インターネットが社会に浸透していく初頭から、基盤システムの構築、運用、そしてその上で行われる企業活動や社会インフラを、私はエンジニアリング、プロジェクトマネージメントの立場から長く見てきました。いつの時代においても、そしてこれからも、技術は進化し変化していきます。クラウド、AI、データ活用は、もはや特別なものではありません。一方で、企業や社会における判断そのものは、必ずしも楽になっていない。むしろ、情報が増えた分だけ、判断は後追いになり、現場に負荷が集中する構造が強まっています。
同時に、AIエージェントが人々の仕事を楽にしてくれる環境は急速に浸透し、その便利さ自体が、社会の中で「AIらしさ」そのもののように受け取られる場面も増えてきました。もちろん、その利便性は歓迎されるべきものです。しかし、便利さの象徴としてAIが扱われるほど、判断の前提、責任の所在、現場で起きている負荷の実態が見えにくくなる危うさも生まれます。作業が軽くなったように見えても、何を任せ、どこで人が判断し、誰が説明責任を持つのかが曖昧になれば、組織や社会の判断力そのものは、かえって弱くなってしまう。私は、その点に、これからの時代の本質的な難しさがあると感じています。
アイエヌエックスが向き合っているのは、AIを「答えを出すための道具」として使うことではありません。判断が必要になる前に、状況や前提が自然に整理されている状態を、基盤ITとしてどう設計するか。そこに、私たちの使命と責任があります。企業活動や社会インフラは、目に見える成果の裏側で、止めることのできない基盤の上に成り立っています。これからの時代、その基盤は単にシステムが動けばよいのではなく、人が判断し、説明し、責任を持てる形でAIが組み込まれている必要があります。私たちは、便利さや効率だけを追うのではなく、企業や社会が自らの意思と責任を保ったままAIを活用できる構造を、基盤ITとして整えていくことが重要だと考えています。
アイエヌエックスは、コンサルティング、エンジニアリング、キャリア支援を分けて提供しながらも、それらを一つの思想でつないでいます。プロフェッショナルが消耗することなく、設計し、実装し、判断に関わり続けられる環境をつくること。それが、企業のDXを一過性の取り組みではなく、社会に根づく品質の高い基盤へと育てていくことにつながると信じています。私たちは、派手な技術や流行を売る会社ではありません。しかし、企業活動や社会インフラの「止められない部分」に、静かに、しかし確実に関わり続ける会社でありたいと考えています。
また、これからAIが社会のあらゆる領域に広がるほど、重要になるのは、単に便利なツールを導入することではなく、データの所在、責任の分界、運用ポリシー、説明責任を企業や組織が自ら統制できる状態をどう実装するかという視点です。AIを事業パートナーとして活かしながらも、人と組織が主導権を手放さない。
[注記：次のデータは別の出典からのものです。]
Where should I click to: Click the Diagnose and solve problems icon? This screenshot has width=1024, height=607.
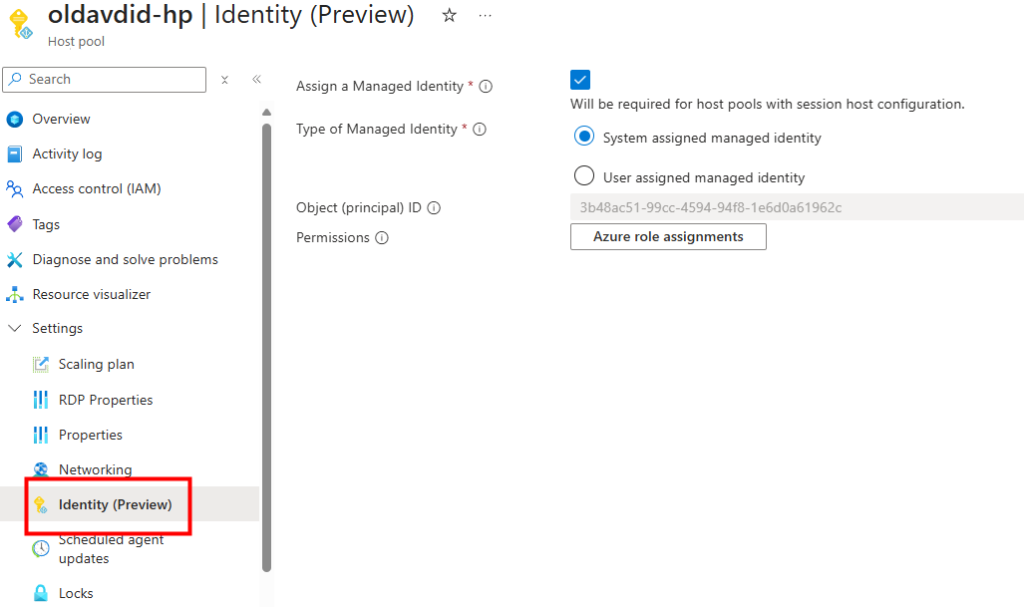pyautogui.click(x=14, y=260)
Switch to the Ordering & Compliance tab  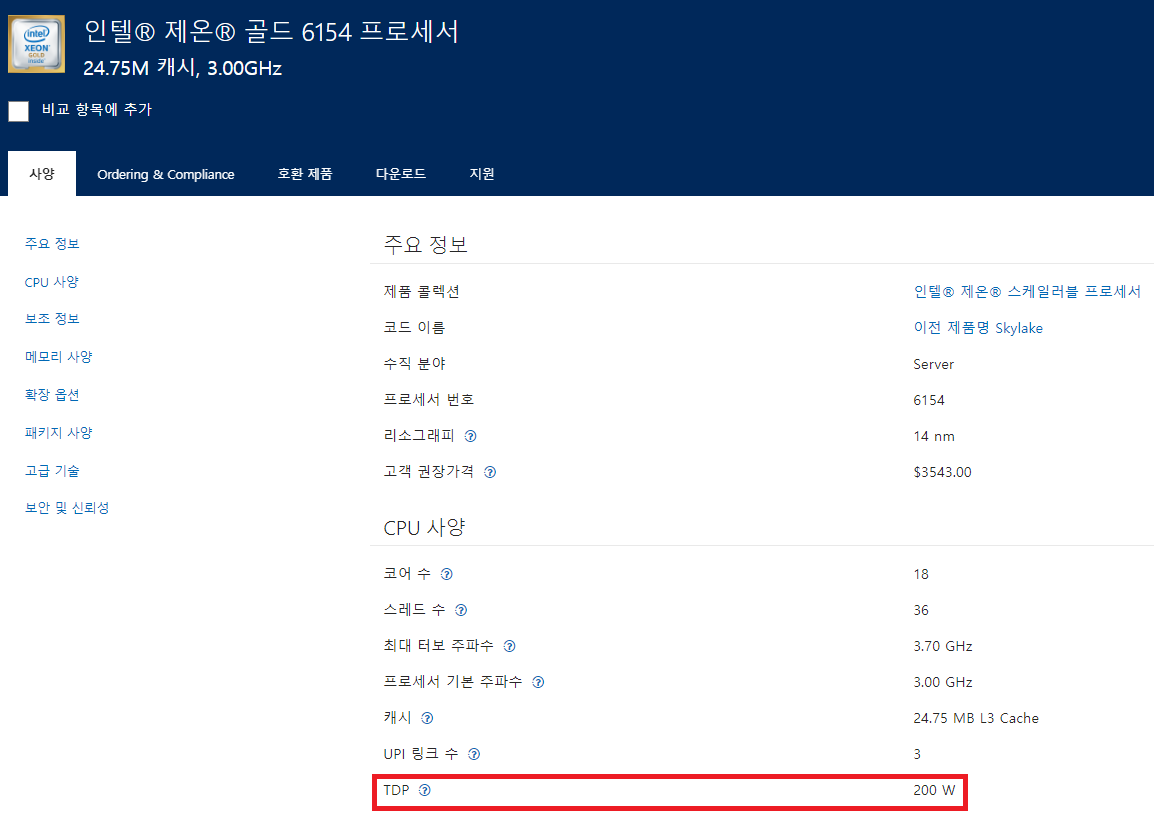click(166, 174)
そうした統制可能なAI活用基盤を、現実の企業活動と社会基盤の中で機能する形にしていくことが、これからのアイエヌエックスの役割だと考えています。
アイエヌエックスの考え方や取り組みに共感いただける皆様と、長く、誠実な関係を築いていければ幸いです。
株式会社INXX
代表取締役社長ファウンダー
小野 健志
INXXが大切にしていること
判断と実装が分断されない、静かで強い基盤をつくること。
私たちは、派手な技術や流行を売る会社ではなく、
企業活動や社会インフラの「止められない部分」に、静かに、しかし確実に関わり続ける会社でありたいと考えています。